To Save the World’s Coral Reefs, Bigger – and Smaller – Are Better

Coral reefs are vital marine ecosystems, but time is running out to protect them from climate change. The only way to stave off a coral catastrophe, says ‘Aulani Wilhelm of Conservation International, is to scale up marine protected areas – and fast.

Written by ‘Aulani Wilhelm Published on Read time Approx. 3 minutes
Coral reefs are quickly disappearing. To save them, we may have to rethink ocean conservation.Ritiks/Wikimedia CC BY-SA 3.0

Coral reefs are the epicenters of marine life, providing incalculable benefits and value to humanity. Climate change stands to wipe them out within our lifetime.

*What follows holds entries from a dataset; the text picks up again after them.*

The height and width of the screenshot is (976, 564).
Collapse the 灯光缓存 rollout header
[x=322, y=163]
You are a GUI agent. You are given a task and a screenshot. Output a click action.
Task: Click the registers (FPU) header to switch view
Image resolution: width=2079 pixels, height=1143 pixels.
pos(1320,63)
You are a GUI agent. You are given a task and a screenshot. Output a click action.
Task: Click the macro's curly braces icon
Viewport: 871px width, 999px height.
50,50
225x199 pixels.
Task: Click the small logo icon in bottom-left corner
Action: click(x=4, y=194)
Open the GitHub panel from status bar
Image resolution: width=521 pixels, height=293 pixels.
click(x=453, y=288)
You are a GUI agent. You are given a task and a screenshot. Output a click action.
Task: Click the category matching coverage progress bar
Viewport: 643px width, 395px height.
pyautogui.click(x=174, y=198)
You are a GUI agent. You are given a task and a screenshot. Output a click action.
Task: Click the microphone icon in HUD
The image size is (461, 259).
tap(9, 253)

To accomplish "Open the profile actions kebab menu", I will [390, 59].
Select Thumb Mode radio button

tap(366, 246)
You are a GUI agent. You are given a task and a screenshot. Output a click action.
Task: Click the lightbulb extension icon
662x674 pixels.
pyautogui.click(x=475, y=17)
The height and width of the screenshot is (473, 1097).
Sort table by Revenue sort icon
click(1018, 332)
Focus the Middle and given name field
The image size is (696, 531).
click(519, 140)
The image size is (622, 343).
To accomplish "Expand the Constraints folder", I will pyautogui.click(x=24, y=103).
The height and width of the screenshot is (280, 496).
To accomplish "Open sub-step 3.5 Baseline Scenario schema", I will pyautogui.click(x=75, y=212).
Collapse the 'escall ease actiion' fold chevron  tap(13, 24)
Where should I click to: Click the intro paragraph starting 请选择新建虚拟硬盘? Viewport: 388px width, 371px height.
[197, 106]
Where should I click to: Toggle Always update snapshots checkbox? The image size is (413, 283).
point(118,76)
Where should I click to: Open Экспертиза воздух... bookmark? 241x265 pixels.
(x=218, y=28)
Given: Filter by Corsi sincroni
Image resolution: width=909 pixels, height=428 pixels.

The crisis facing the world’s coral reefs is now so dire that a recent gathering of experts desperately called for “radical interventions” to save them. Rapidly warming waters, combined with pollution and other stressors, is fast turning reefs from Florida to Australia into underwater graveyards, the bleached skeletons of corals standing as a grim testament to a changing climate.

The trouble is, even proposed “radical” measures, including the spraying of seawater into the air to help form clouds that could temporarily cool waters, will likely not be enough at the scale we need it: Incidences of coral bleaching that once occurred occasionally are expected to happen on an annual basis, according to a recent study, pushing reefs to the very brink of survival.

Just like other animals on Earth, corals need a healthy habitat to survive. So, to protect them, we need to protect the places where they live. And marine protected areas, or MPAs – and other area-based approaches to reducing pressure from development, fishing and other impacts such as pollution – are proven to do just that.

Thankfully, when MPAs are managed well and properly funded and staffed, they are effective at allowing marine life to thrive. A recent paper by scientists at Conservation International published in the journal Nature showed that the vast majority of protected areas improved fish stocks, and those that had adequate capacity, enforcement and funding delivered almost three times the beneficial ecological effects. The rise of new technology, meanwhile, has enabled us to greatly improve the ability to monitor MPAs remotely to enforce restrictions and identify illegal use.

If the world’s coral reefs are to survive, we have to change the way we treat oceans and respond to the effects of climate change everywhere. To provide the best possible hedge against the confluence of stressors that are impacting reefs and the oceans overall, we need to be precautionary and protect as much as we can, as quickly as we can.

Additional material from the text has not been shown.